2. Environmental control of crack growth in gelatin gels : clogging the tip with nanoparticles [2, 3] A non-covalently cross-linked hydrogel can sustain large deformations before breaking. When ultimately a crack grows in such a soft and tough material, its blunted tip becomes an active zone of exchange with the fluid environment. Small environmental perturbations may have strong effects on the dissipative mechanisms in the near-tip process zone where the network disrupts. What happens in this mesoscopic, moving zone is readily revealed by the crack velocity variations. As an illustration, we will discuss the effect of wetting the tip with a drop of solvent containing nanoparticles which, depending on their concentration, size and electric charge can slow down or even pin the crack on the spot.

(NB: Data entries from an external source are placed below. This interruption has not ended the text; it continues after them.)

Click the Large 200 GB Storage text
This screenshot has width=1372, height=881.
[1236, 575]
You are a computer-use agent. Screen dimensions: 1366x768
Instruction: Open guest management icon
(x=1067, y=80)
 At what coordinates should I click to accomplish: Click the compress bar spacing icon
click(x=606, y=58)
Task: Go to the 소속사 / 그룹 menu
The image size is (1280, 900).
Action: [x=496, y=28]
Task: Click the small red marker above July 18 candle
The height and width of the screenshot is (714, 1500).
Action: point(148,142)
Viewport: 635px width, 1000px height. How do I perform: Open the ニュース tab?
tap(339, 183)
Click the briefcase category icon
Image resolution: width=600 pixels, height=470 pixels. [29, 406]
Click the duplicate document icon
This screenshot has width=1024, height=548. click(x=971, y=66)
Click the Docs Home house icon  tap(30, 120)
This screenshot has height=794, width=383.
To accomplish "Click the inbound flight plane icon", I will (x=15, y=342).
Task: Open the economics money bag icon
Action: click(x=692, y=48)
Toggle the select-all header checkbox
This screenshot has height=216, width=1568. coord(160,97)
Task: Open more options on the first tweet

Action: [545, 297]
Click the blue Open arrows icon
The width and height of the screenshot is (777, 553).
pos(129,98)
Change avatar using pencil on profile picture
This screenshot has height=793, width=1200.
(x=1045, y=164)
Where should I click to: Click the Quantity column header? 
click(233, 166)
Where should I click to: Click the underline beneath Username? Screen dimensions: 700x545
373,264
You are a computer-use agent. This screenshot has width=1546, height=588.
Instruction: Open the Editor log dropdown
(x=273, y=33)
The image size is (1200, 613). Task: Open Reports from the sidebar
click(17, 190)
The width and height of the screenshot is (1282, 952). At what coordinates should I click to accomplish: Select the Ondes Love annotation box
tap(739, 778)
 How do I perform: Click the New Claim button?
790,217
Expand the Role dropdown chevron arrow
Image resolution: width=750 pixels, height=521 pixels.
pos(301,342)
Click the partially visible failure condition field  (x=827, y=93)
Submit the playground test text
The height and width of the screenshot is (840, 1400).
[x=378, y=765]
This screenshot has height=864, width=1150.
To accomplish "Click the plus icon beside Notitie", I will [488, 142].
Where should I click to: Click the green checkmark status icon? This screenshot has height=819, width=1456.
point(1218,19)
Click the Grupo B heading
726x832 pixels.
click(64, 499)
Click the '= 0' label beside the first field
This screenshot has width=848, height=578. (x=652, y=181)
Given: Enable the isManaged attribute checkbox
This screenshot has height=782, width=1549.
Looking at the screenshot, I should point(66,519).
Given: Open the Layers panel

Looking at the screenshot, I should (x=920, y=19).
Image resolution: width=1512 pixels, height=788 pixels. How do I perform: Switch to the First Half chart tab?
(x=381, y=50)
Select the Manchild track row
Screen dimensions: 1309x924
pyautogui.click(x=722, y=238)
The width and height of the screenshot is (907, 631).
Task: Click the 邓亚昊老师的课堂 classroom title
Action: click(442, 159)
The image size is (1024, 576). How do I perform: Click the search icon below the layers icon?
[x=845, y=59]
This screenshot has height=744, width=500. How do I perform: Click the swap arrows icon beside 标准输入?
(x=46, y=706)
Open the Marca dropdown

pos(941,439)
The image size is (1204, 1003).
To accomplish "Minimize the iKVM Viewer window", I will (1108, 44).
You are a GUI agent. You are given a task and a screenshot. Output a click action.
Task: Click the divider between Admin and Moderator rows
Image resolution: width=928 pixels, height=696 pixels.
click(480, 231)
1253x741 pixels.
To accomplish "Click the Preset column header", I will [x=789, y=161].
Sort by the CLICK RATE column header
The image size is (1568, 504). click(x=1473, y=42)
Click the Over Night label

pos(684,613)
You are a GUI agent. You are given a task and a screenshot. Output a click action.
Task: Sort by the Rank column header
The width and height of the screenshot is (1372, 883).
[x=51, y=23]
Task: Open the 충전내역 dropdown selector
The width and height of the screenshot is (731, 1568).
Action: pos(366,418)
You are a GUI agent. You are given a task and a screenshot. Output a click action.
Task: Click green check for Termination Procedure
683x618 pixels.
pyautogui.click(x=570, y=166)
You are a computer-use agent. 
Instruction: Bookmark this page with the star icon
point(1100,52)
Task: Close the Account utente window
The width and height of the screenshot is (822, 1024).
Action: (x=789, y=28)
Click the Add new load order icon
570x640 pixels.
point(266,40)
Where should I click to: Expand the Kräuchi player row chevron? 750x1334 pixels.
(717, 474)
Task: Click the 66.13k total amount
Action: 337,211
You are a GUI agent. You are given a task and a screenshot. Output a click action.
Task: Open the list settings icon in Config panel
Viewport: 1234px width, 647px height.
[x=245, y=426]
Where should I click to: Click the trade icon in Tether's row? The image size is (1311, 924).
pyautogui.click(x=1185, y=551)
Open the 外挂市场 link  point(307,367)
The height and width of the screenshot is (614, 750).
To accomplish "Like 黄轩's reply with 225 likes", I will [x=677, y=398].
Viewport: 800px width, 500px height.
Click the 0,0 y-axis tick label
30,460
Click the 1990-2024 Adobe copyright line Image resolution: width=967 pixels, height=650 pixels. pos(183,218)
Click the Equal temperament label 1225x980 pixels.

[1] B. Da Silva Pinto, O. Ronsin, and T. Baumberger, Syneresis of self-crowded calcium-alginate hydrogels as a self-driven athermal aging process (2022), preprint 〈hal-03878062〉.
[2] O. Ronsin, I. Naassaoui, A. Marcellan, and T. Baumberger, Environmental nanoparticle-induced toughening and pinning of a growing crack in a biopolymer hydrogel, Physical Review Letters 123, 158002 (2019).
[3] T. Baumberger and O. Ronsin, Environmental control of crack propagation in polymer hydrogels, Mechanics of Soft Materials 2, 1 (2020).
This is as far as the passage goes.